这次的成功破解赢得了业界的赞誉,因为在黑客利用这个漏洞前我们发现了它。VeriSign公司(该公司的RapidSSL认证使用MD5算法)也快速做出反应,并已开始解决证书产品中的这些问题,并承诺任何受到问题证书影响的用户都可以从公司免费获得全新的未受影响的证书。

然而就调查机构显示,互联网上所有认证中的14%是采用MD5算法加密,这就说明一旦此攻击技术被黑客们掌握,互联网的安全构架将受到很严重的破坏,为此Verisign公司已经停止在SSL中使用MD5加密算法,将会采用更为成熟的SHA-1算法,这种算法在非MD5的证书中被广泛使用。

但SHA-1算法就真的安全吗?据研究显示SHA-1可能同样存在碰撞攻击的漏洞,所以在改进运算法则之前,如果使用速度更快的PlayStations游戏站来测试的话,SHA-1的崩溃也仅是时间问题。
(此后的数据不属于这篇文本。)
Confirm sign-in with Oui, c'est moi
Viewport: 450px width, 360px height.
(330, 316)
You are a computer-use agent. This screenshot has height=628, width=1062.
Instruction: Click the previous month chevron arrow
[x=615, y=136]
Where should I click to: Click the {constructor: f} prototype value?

因此,我们需要更加安全的加密算法来取代SHA-1。

目前看来,有望取代SHA-1算法的是一种使用变量长度密匙的SHA-2加强版算法,它能衍生出SHA-224,SHA-256,SHA-384和SHA-512等加密算法,对安全性有一定的提高。目前国际技术标准协会(NIST)正在就新的散列函数进行竞争,希望通过SHA-3来制定新一代的标准。
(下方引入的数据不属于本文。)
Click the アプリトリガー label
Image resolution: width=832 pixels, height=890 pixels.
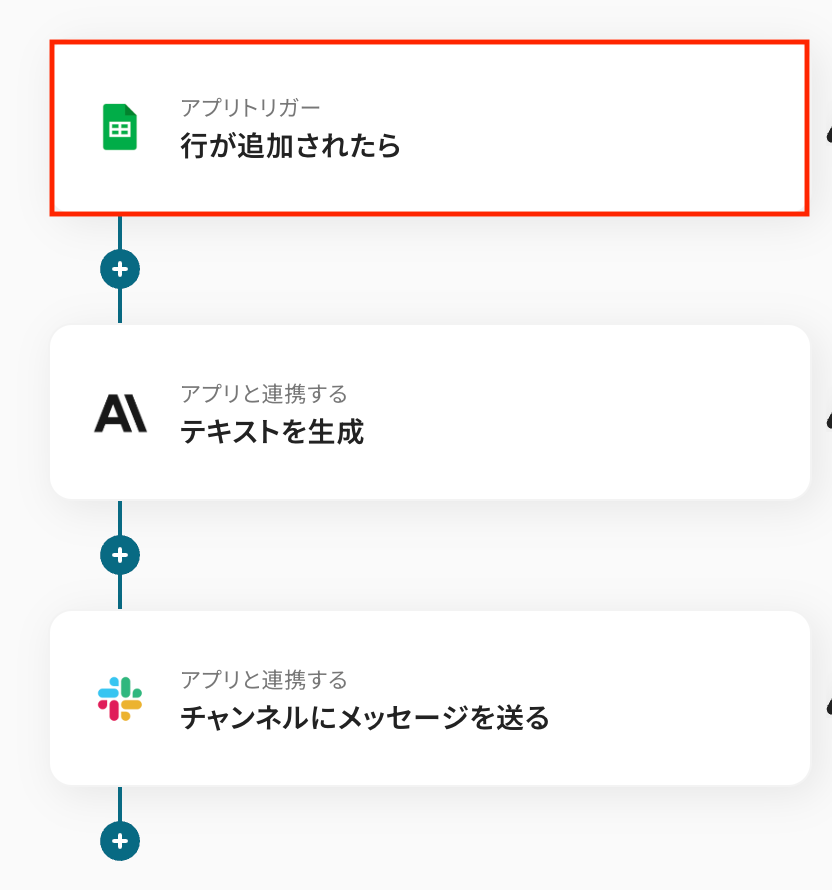[250, 107]
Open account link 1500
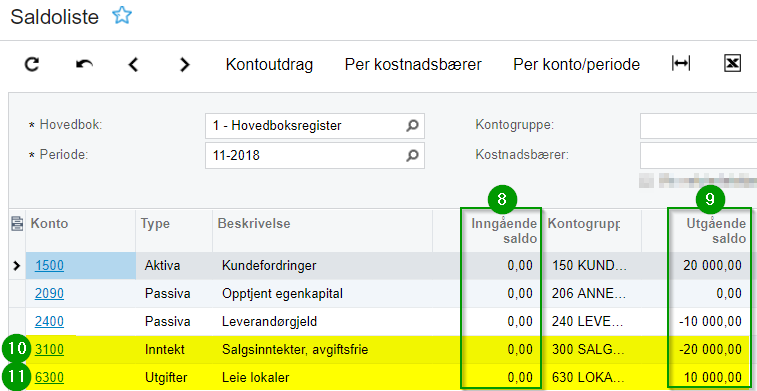Image resolution: width=757 pixels, height=391 pixels. pyautogui.click(x=49, y=265)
另外,不使用MD5函数的扩展验证SSL(EV SSL)为我们带来新的希望,EV SSL证书能够确保网站和消费者浏览器间的安全加密通信,同时能够验证网站的真实性,使所有的访问者知道他们访问的确实是他们想要访问的网站,而不是黑客网站。目前包括IE7、Firefox3在内的浏览器均已支持EV SSL证书。

总结:

对于终端用户来说,采用全新加密认证的浏览器要比老旧的版本安全的多,虽然旧的版本也在进行补丁更新,但厂商是不会一直更新下去的;而新的浏览器也会带来全新的功能,比如显示第三方认证等,这些都能提升终端用户的安全性,因此笔者建议大家及时更新浏览器,以免不必要的麻烦。

对于安全领域来说,上面介绍的SSL加密算法可以起到提升安全性的作用,然而我们必须看到,没有绝对安全的加密认证,这次SSL认证被攻破已经为我们敲响警钟,出现问题才做补救无异于坐以待毙。在安全领域中我们必须要未雨绸缪,加紧制定全新的安全标准,改进安全构架,因为在安全世界中,看似没有问题,实则隐患重重。